Screenshot grounding data
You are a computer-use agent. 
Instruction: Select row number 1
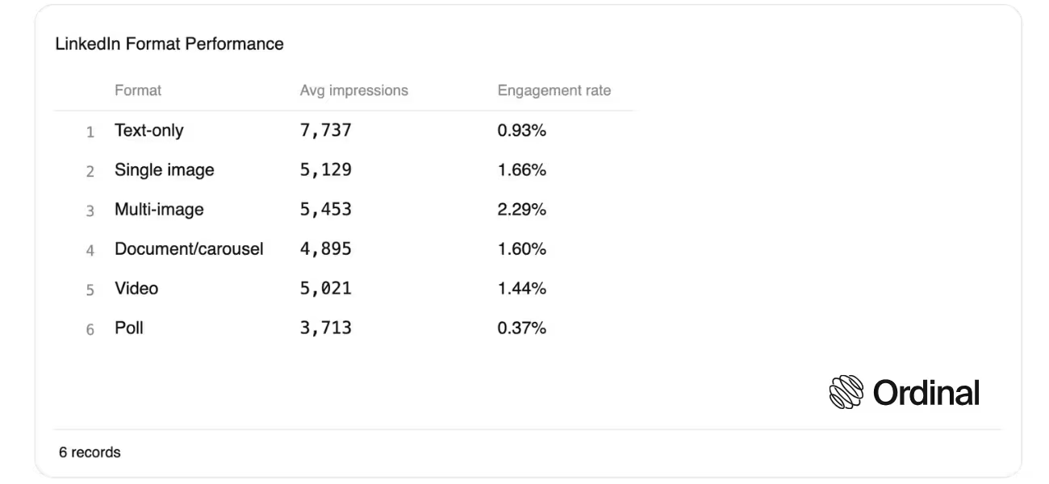(x=90, y=131)
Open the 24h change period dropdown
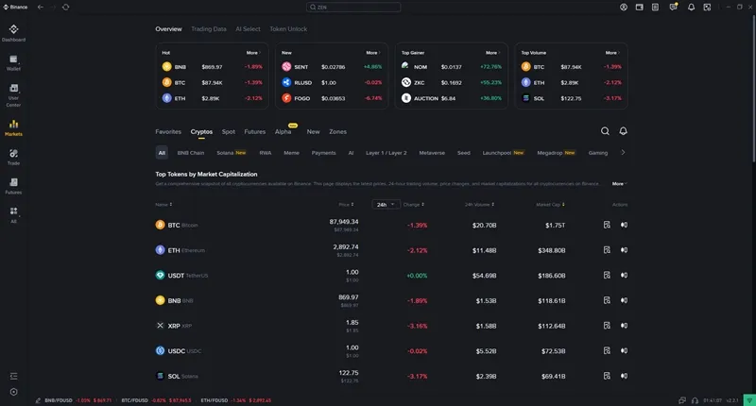 tap(384, 204)
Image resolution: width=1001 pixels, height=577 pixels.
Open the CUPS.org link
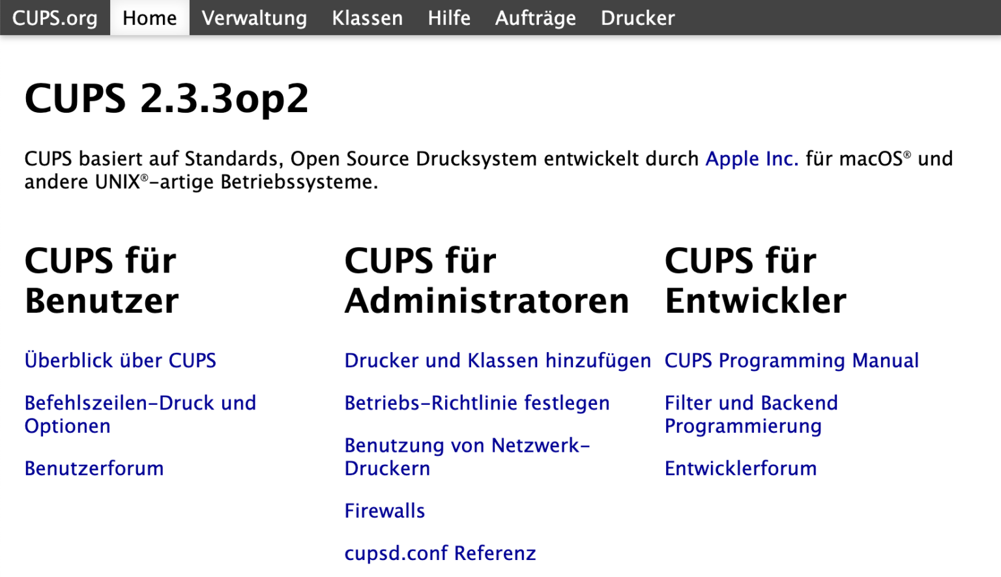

_Directions_
A complete and exact copy of the records is required. Exclude the pictures.

_Exercise answer_
You are a computer-use agent. 
Instruction: Select row number 1
(x=90, y=131)
Open the 24h change period dropdown
 tap(384, 204)
Image resolution: width=1001 pixels, height=577 pixels.
Open the CUPS.org link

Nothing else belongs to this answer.